When not to put your money in the bank.

Negative interest ratesIt seems that in Europe negative interest rates are common place. Below are the current rates of some central banks:

European Central Bank -0.3%
Swiss National Bank -0.75%;
Danish Central bank -0.75%
Swedish Central Bank -1.1%

Why are they in negative territory?
For all these countries it is the the exchange rate against the Euro that is important. Negative interest rates weaken a country’s currency and make imports more expensive and exports cheaper. Furthermore central banks could be trying to prevent a slide into deflation, or a spiral of falling prices that could derail the recovery.

In theory, interest rates below zero should reduce borrowing costs for companies and households, driving demand for loans. In practice, there’s a risk that the policy might do more harm than good. If banks make more customers pay to hold their money, cash may go under the mattress instead. Janet Yellen, the U.S. Federal Reserve chair, said at her confirmation hearing in November 2013 that even a deposit rate that’s positive but close to zero could disrupt the money markets that help fund financial institutions. Two years later, she said that a change in economic circumstances could put negative rates “on the table” in the U.S., and Bank of England Governor Mark Carney said he could now cut the benchmark rate below the current 0.5 percent if necessary. Deutsche Bank economists note that negative rates haven’t sparked the bank runs or cash hoarding some had feared, in part because banks haven’t passed them on to their customers. But there’s still a worry that when banks absorb the cost themselves, it squeezes the profit margin between their lending and deposit rates, and might make them even less willing to lend. Ever-lower rates also fuel concern that countries are engaged in a currency war of competitive devaluations. Source: Bloomberg

2 thoughts on “When not to put your money in the bank.

  1. Steve Phillips

    Why negative interest rates?

    Negative interest rates can exist on several levels, but are really simple to understand. Think of negative rates as dissuaders. Their purpose is to dissuade holders or potential buyers from either holding or buying.

    Level I – between central and member banks.
    If a central bank is charging a negative rate to its member banks, it is desiring that the banks no longer park their available funds with them.
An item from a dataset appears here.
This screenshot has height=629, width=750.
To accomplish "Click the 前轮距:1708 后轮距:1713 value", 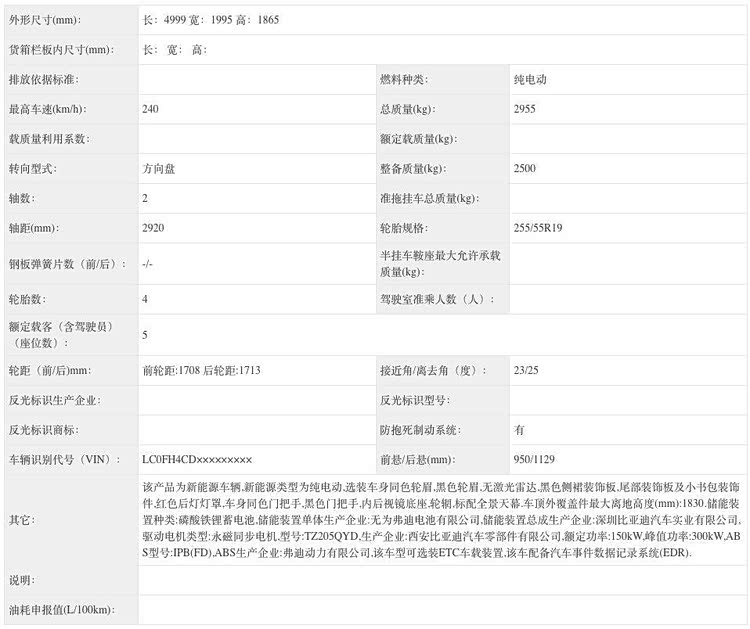I will pos(202,371).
The central bank instead wants its members to use the funds in the purchase of productive investments, or in the loaning out of funds to stimulate a troubled economy. [Adding liquidity to the system.]

    Level II – between banks and their customers.
    If banks are charging customers for holding funds, then they want the customers to withdraw their funds and spend them to boost the economy, or to purchase securities. [Increasing spending in the economy stemming from a savings drawdown.] (Also, keep in mind that the easiest way to extract money from an economy being bombarded with monetary increases by the central bank is through purchase and sale of rising equities, dividend payments, or bond interest. And keep in mind that government officials are legally allowed to insider trade – which is illegal for everybody else because of the unfair advantage it gives the inside trader. So, negative rates, in this regard, are a boon to our highly corrupt and unethical politicians.)
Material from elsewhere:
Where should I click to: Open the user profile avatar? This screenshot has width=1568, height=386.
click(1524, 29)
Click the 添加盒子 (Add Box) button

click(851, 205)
    Level III – between popular financial instruments and foreign holders or potential foreign purchasers.
    If the negative rates have been extended to popular domestic financial instruments, the purpose is to dissuade foreigners from either holding the instruments or purchasing them. This will put a downward pressure upon the price of the domestic currency and assist exports in remaining competitive and guard against “hot money” inflows. {Keeping the domestic currency from appreciating & avoiding “hot money” inflows.]
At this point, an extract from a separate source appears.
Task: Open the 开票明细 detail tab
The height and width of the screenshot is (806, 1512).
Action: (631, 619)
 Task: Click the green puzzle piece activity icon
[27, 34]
    An unintended consequence of negative rates is hoarding. Why spend money to jump start a moribund economy when one’s own financial situation is uncertain? It’s better to conserve one’s precious funds by placing them in a lock box, under a mattress, or under some inconspicuous rock in the back yard. However, abandoning currency in favor of digital money will make everything crystal clear to the tax collector, allow for easy fund confiscation as in a wealth tax, and guarantee that negative rates will result in spending, or else!